"Break up that punt, fellows!" he pleaded, "You've got to get through and block that punt or the game is lost!"
The Pennington line braced for what they felt, the final effort. Judd, fairly outdoing himself, flung guard and tackle aside and fell through. McCabe jumped over his prostrate body and leaped in front of the kicker. The ball struck him full in the face and bounded over his head to the forty yard line. Benz fell on it, joyfully.
McCabe, blinking dazedly from the blow, marshalled his battered forces for the last supreme attempt. Patterson made five yards on an end run. McCabe had his men up on their feet and into the game immediately after the play.
There was no time to be lost!
McCabe had been especially drilled in trick plays as Coach Phillips imagined if he were used at all it would be toward the end of the game. He now worked the first one, a double pass behind the line, Benz hurling the ball to Gary who shot around left end for fifteen yards.
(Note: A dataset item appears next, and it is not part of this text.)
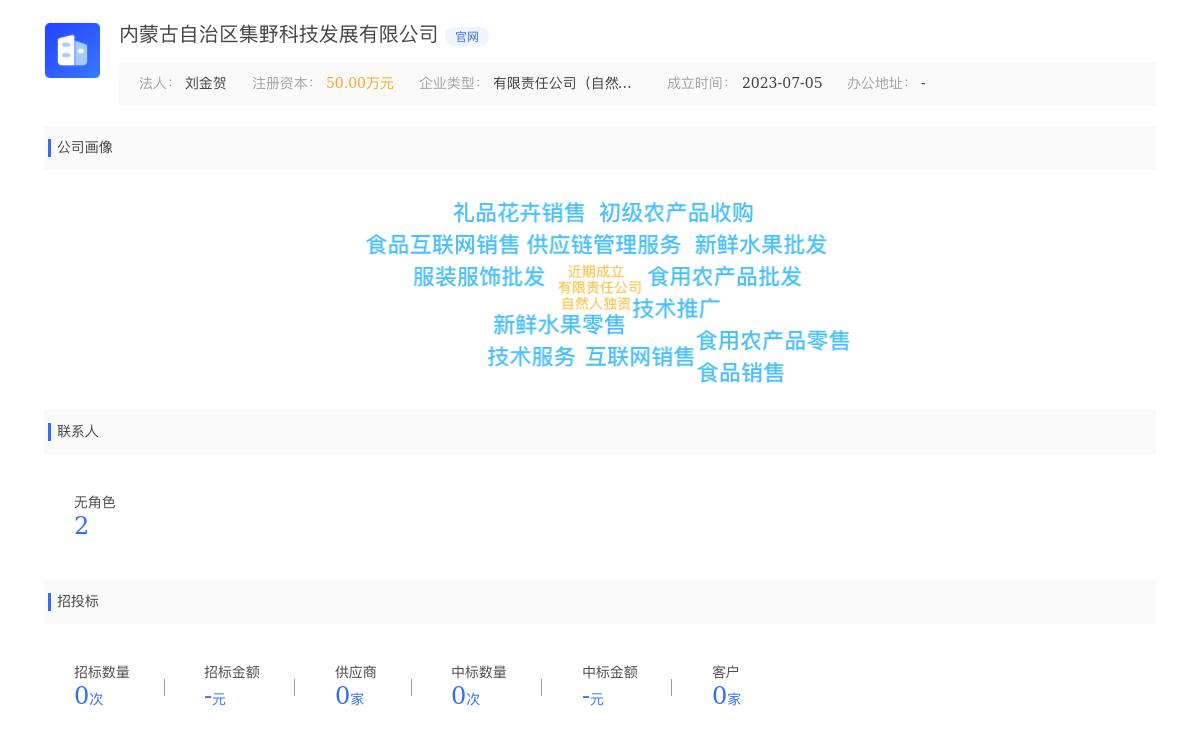This screenshot has height=752, width=1200.
Task: Select the 礼品花卉销售 word cloud tag
Action: 518,213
The great crowd had gone mad by this time! Timekeepers began consulting their watches. Pennington stands entreated their eleven to "Hold 'em" while the Bartlett rooters shrieked, "Touchdown! Touchdown!"
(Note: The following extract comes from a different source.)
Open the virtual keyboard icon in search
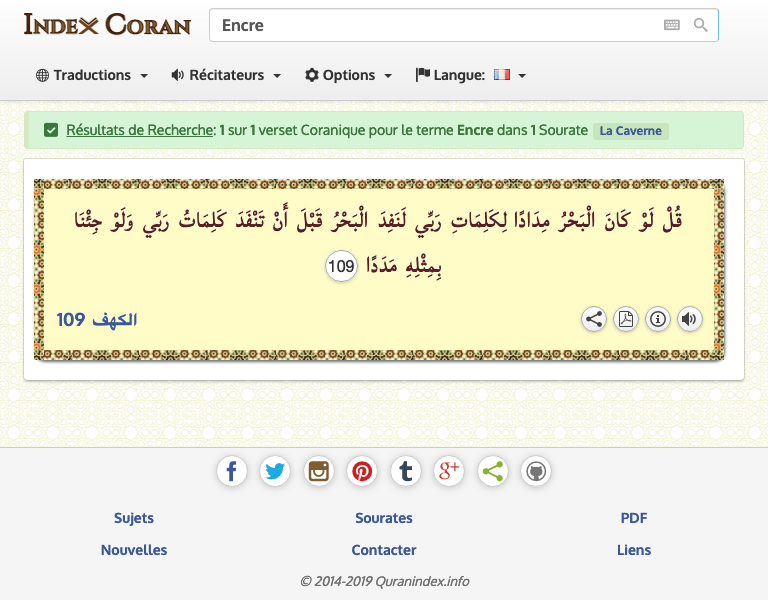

With half a minute left to play McCabe relied on a great trick play to win. The crowd was making such a noise that he had to call his backs in to give them the signals. He repeated these signals twice to make sure that they were understood, despite each precious second of time. The ball was on Pennington's twenty yard line.
The success of the play depended largely upon Judd and Benz, and a complete deception of the opposing line. Benz had been hardly more than a mere figurehead in the last quarter and Pennington would not be expecting him to carry the ball.
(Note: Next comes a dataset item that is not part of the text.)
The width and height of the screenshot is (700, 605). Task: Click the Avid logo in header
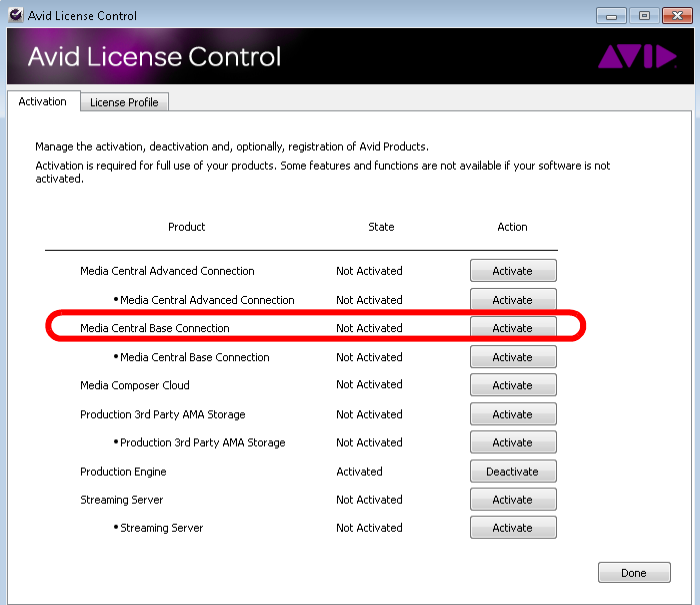click(637, 57)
McCabe shifted the right side of his line over. The ball was snapped back to Benz. Judd swung out of the line and raced across as interference. Oole filled the gap left by Judd with his body, and—before the Pennington line realized the trick Benz was well on his way toward the goal. The play took nerve, a great amount of nerve, on Benz's part. He forced himself to run swiftly, bearing his weight equally on his injured ankle.
"Catch hold of my belt!" cried Judd, as he lurched ahead of him. "I'll take you through!"